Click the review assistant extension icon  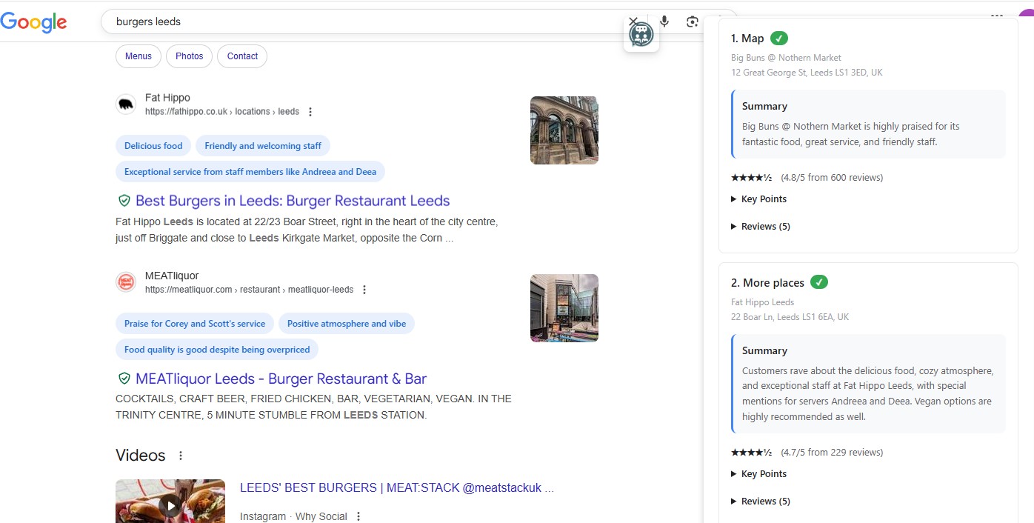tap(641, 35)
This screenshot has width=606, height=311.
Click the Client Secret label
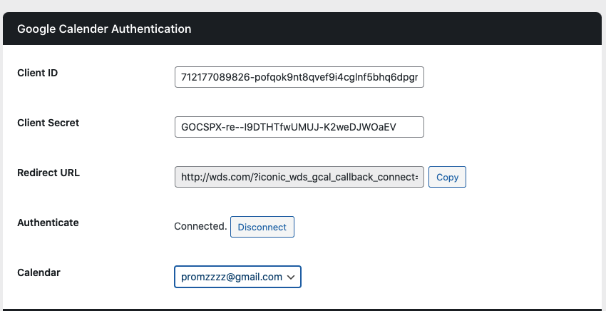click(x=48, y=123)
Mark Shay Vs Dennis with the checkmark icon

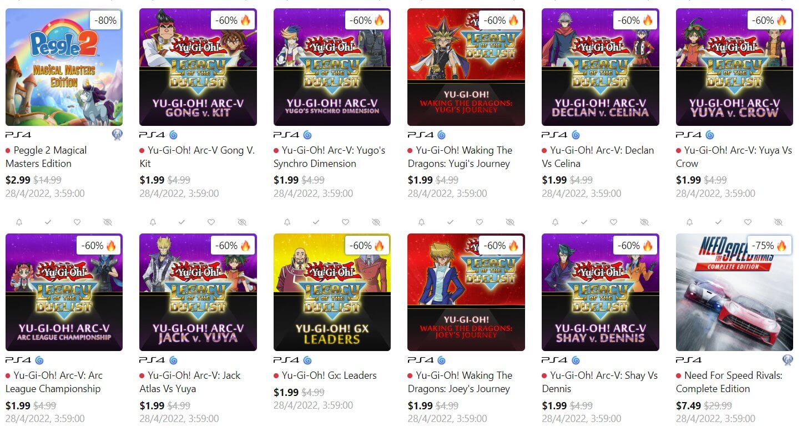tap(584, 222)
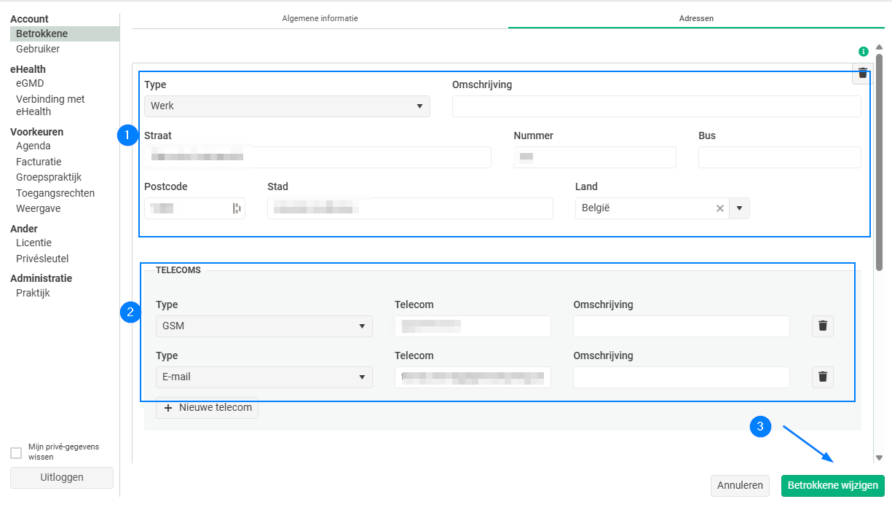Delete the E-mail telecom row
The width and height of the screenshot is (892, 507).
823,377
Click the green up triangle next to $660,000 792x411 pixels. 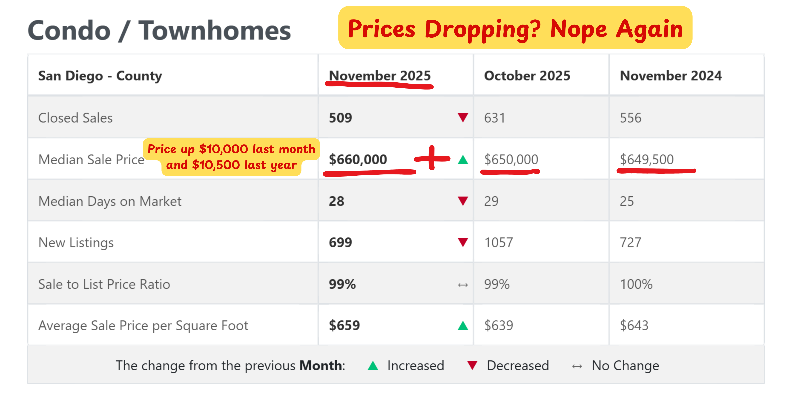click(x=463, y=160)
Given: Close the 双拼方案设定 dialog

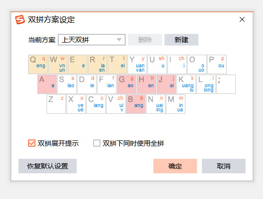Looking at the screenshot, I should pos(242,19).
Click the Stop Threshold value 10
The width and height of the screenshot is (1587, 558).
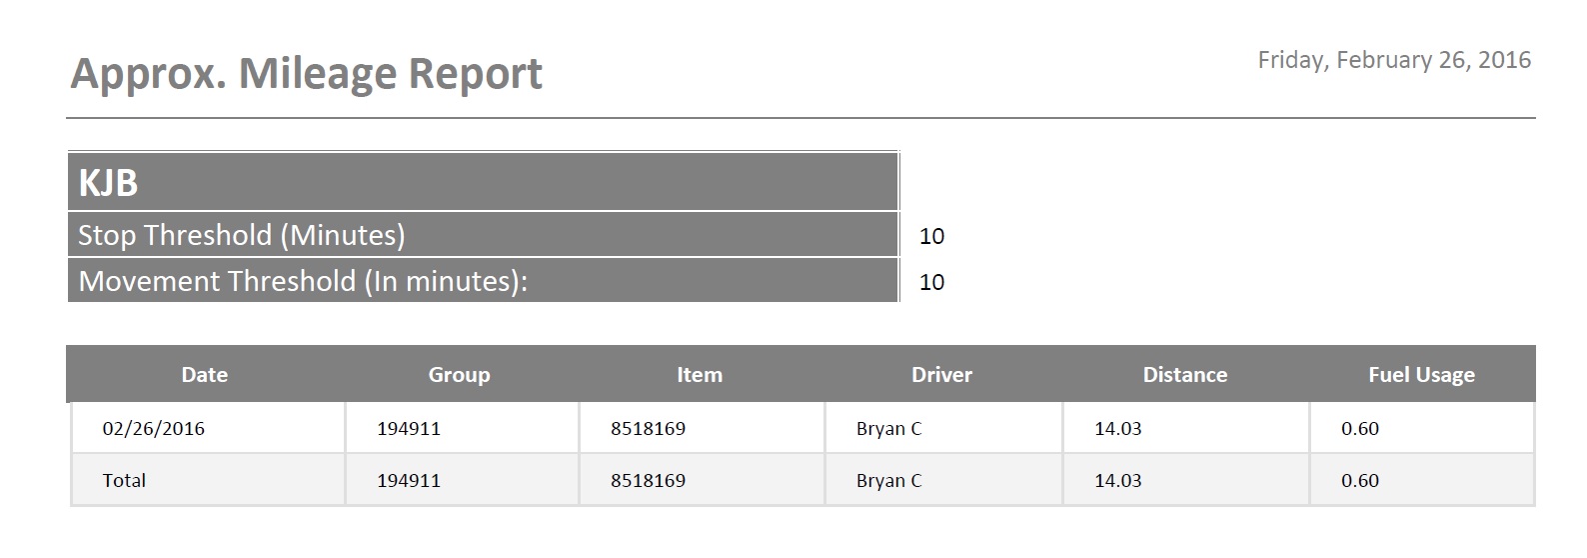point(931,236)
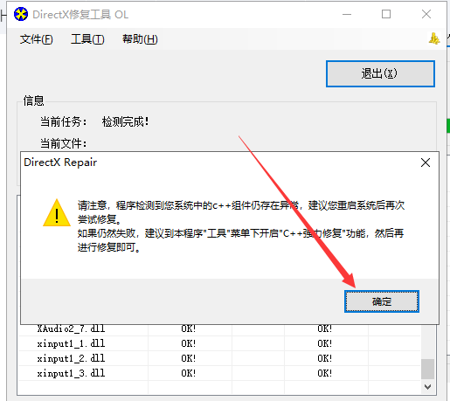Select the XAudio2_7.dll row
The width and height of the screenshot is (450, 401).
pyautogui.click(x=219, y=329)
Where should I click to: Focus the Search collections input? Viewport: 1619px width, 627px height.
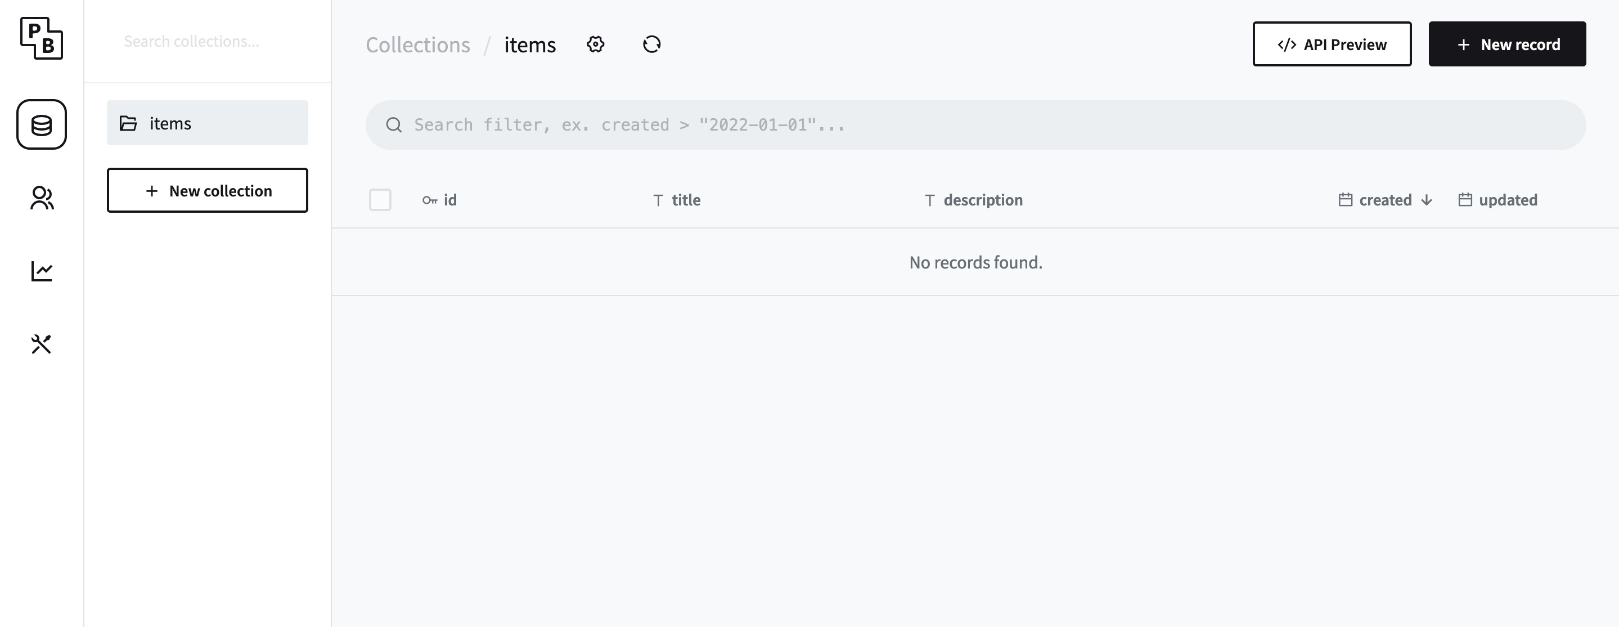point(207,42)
————————
• Given problem
Return word for word the part of the records that opens with the line containing "Given: Close the 双拼方案设定 dialog" and closes with the end of the records, both ends included. Leave the pictures out.

• Answer
Given: Close the 双拼方案设定 dialog

Looking at the screenshot, I should pos(242,19).
Click the Stop Threshold value 10
The width and height of the screenshot is (1587, 558).
point(931,236)
Select the XAudio2_7.dll row
The width and height of the screenshot is (450, 401).
pyautogui.click(x=219, y=329)
Where should I click to: Focus the Search collections input? Viewport: 1619px width, 627px height.
point(207,42)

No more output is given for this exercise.